MicroRNA-144 modulates oxidative stress tolerance in SH-SY5Y cells by regulating nuclear factor erythroid 2-related factor 2-glutathione axis.

Genome-wide analysis of miRNA expression has revealed increased levels of miR-144 in the brains of Alzheimer's disease (AD) patients. Nuclear factor erythroid 2-related factor 2 (NRF2), a potential target of miR-144, is a central regulator of antioxidant response, and plays an important role in glutathione (GSH) biosynthesis and recycling. In this study, miR-144 mimic was used to over express miR-144. Aβ (1-42) was used to induce oxidative stress in SH-SY5Y cells. Cell viability and intracellular reactive oxygen species (ROS) were assessed to identify the effects of miR-144 on oxidative stress status. GSH and glutathion peroxidase (GPX) activities were detected to reveal the effect of miR-144 on GSH accumulation.

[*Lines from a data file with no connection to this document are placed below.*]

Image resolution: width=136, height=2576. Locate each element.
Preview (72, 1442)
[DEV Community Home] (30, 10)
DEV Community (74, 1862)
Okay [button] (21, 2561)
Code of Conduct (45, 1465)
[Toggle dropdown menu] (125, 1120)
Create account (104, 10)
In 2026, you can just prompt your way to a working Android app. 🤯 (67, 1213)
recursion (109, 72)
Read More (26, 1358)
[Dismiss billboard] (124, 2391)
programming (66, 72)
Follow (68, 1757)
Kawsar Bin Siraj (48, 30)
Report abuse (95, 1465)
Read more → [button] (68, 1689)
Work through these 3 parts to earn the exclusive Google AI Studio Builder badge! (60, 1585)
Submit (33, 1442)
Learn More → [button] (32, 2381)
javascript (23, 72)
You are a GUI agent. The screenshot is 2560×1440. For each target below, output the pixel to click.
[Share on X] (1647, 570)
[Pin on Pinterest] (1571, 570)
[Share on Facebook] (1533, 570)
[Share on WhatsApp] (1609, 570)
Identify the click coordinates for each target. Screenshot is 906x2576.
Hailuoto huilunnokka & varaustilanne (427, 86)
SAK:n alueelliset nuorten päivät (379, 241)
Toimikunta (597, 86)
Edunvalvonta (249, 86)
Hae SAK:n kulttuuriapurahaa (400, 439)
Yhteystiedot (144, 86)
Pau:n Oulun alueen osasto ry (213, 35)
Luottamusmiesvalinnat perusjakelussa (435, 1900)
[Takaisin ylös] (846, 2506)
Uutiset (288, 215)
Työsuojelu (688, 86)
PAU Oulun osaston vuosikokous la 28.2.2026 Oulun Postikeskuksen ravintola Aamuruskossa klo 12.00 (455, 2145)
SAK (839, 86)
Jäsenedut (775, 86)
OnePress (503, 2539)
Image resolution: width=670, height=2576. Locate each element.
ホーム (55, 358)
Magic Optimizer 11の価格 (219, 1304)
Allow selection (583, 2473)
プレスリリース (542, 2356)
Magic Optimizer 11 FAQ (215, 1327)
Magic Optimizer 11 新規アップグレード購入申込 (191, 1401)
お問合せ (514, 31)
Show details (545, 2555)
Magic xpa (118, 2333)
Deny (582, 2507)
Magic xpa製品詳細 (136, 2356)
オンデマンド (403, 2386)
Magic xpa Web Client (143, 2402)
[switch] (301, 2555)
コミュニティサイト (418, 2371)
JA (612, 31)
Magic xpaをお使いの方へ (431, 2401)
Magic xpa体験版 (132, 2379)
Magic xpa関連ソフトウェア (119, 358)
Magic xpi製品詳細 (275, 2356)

To understand the effects of miR-144 on GSH biosynthesis and recycling, intracellular GPX1, glutamate-cysteine ligase catalytic subunit (GCLC), glutamate-cysteine ligase modifier subunit (GCLM), glutathione reductase (GR), and NRF2 expression were detected by western blot and Real-time PCR. In oxidative stress conditions, miR-144 increased the intracellular accumulation of ROS, reduced cell viability, reduced the activities of GSH and antioxidant enzymes, GPX1, and decreased the expression of GCLC, GCLM, GR and NRF2. In conclusion, miR-144 modulates oxidative stress tolerance by regulating NRF2 expression and GSH generation, which may contribute to the pathogenesis of AD.